ICRPが勧告する放射線防護体系では、放射線利用に当たっては、行為の正当化(放射線によるリスクよりもベネフィットが大きい)、防護の最適化(被ばく線量は合理的に可能な限り低くする)そを図った上で、計画的な被ばくには線量限度を設けて、確定的影響の防止と確率的影響の低減を行う)ことになっております。ただし医療被ばくには線量限度は設けておりません。これは患者のベネフィット診断や治療の有効性を減じることで有害無益になる可能性があるからです。

○コントロール不能になっている燃料はチェルノブイリの3倍、その事故は終息していないにもかかわらず、「過度に心配する必要がなく、普段どおりの生活をしていただいて何の問題もない」という「基礎知識」の記述は、社会通念上、間違っていると考えますし、この点は修正が必要と考えます。重ねて問います。責任ある見解を、担当者名を明示してお聞かせください。

→ご意見については、行政の判断に対するものと思われます。私どもでも機会があれば、ご意見について国に伝えたいとは思いますが、直接、ご意見を関係行政機関に伝えられる方が適当と思います。

○そこで放医研としては、1年を超える期間の線量もリスクが蓄積するとして、年間線量ではなく事故による線量の総線量として、100mSv(よって期限は生涯)として影響を評価しております。

興味深い見解です。人間が80年間生きるとして、累積100ミリシーベルトまでなら影響がないということですよね。そうすると、年間1.25msvを平均して受けると。ICPRの一般人の被曝基準が1msvですから、それを25%上回る数字です。しかし福島の人や作業員の中には、事故後だけで既に累積20msvを受けている人が何人もいるわけで、そういう人を考慮すると、放医研の考える年間のスケールをはるかに越えています。それでも、ガンのリスクにはまったく上昇はないということですか。

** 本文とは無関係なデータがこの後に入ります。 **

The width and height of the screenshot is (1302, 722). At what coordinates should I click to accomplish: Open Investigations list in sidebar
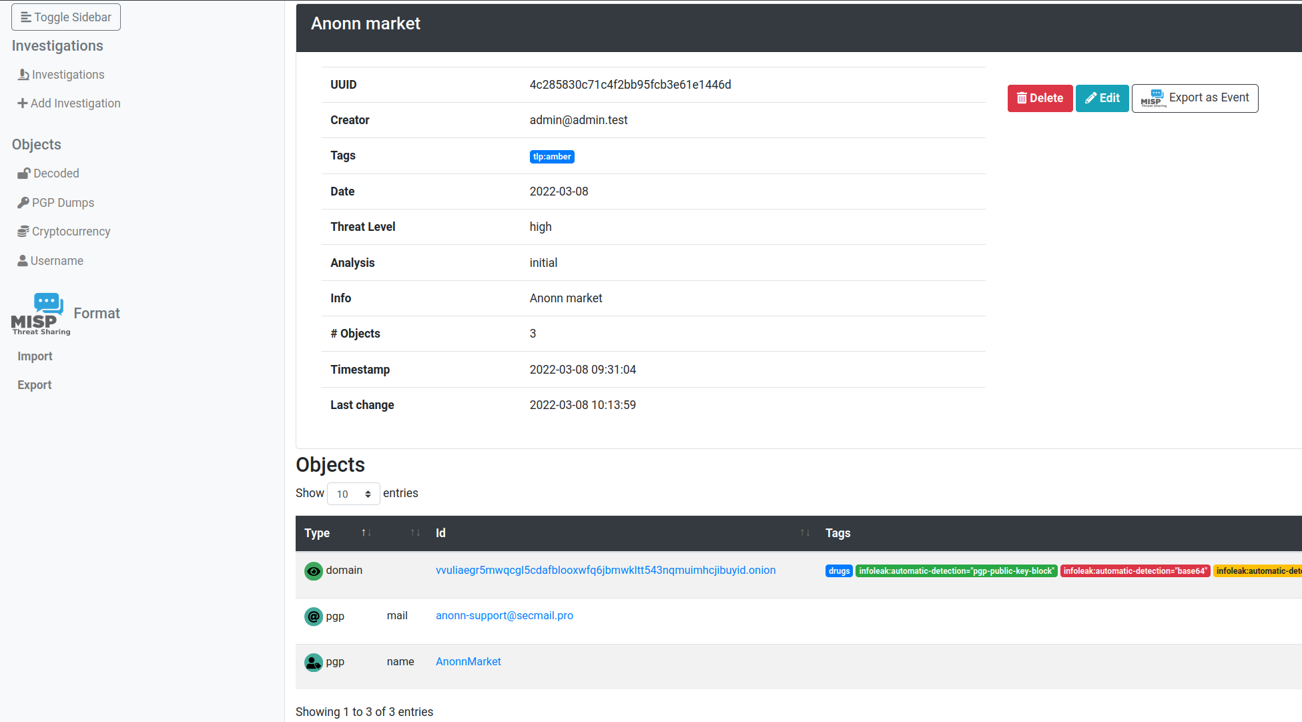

統計学的推計によると、疫学的手法で100mSvのがんリスク上昇を検証するには、同様な条件で100mSvを被ばくした集団が数千人必要だそうですが、今のところ、そうした事態にならないように国が対策を講じていると評価しております。

放医研 広報課

From: ootomi akira ootomi@mist.ocn.ne.jp] Sent: Tuesday, June 14, 2011 8:34 AM To: 放医研広報課 Subject: Re: 【放医研】放射線被ばくに関する基礎知識 サマリー版についての追加質問について

放医研 広報課 さま

お世話になっております。

先般のやりとりをふまえ、公開質問状をお送りします。
ご確認の上、ご回答ください。添付書類は同文です。

大富亮

On Tue, 14 Jun 2011 21:28:07 +0900放医研広報課 wrote:

大富亮様

前略、現在放医研では東京電力福島第一原子力発電所事故に対し様々な対応を行っている状況で、個々のご質問に対して速やかに回答できる状況にありません。

回答方法を含めもう少しお時間ください。

よろしくお願いします。

放医研 広報課

On Fri, 24 Jun 2011 19:45:29 +0900 放医研広報課 wrote:

大富亮様

前略、既に新聞等で報道されておりますが、現在、弊所にて福島県の住民の皆様の内部被ばく検査に、全所を挙げて取り組んでおります。

ご示唆をいただき、大変ありがたいことと存じますが、
速やかに回答できない状況が続いており、もう暫くお時間を頂戴したく存じます。

何卒ご理解いただければ幸いでございます。

ご連絡が遅くなりました事お詫び申し上げます。

放射線医学総合研究所
企画部広報課

From: ootomi akira  To: 放医研広報課  Subject: Re: 返:【放医研】放射線被ばくに関する基礎知識 サマリー版についての追加質問について Date: Tue, 28 Jun 2011 08:53:47 +0900

放医研広報課 御中

当方の質問に対し、
いまだにお返事がないのはどのような理由でしょうか。
http://d.hatena.ne.jp/ootomi/20110614/

再度、質問に関する当方の考えをお送りします。

放医研広報課 様

お世話になっております。
多忙であるとのこと、了解いたしました。

しかしながら、質問書へのご返答が何もないこと、回答の時期も提示されていないことは、残念です。

なお、回答を求めるのには、いくつか理由があります。

わたくしからは、貴研究所が発表した「基礎知識」に対して、一般の市民や研究者が当然にも感じるであろう疑問を、集約したつもりです。もしも、科学的な議論の俎上に乗るべくもない不適当な質問が含まれているのであれば、それはそのようにご指摘ください。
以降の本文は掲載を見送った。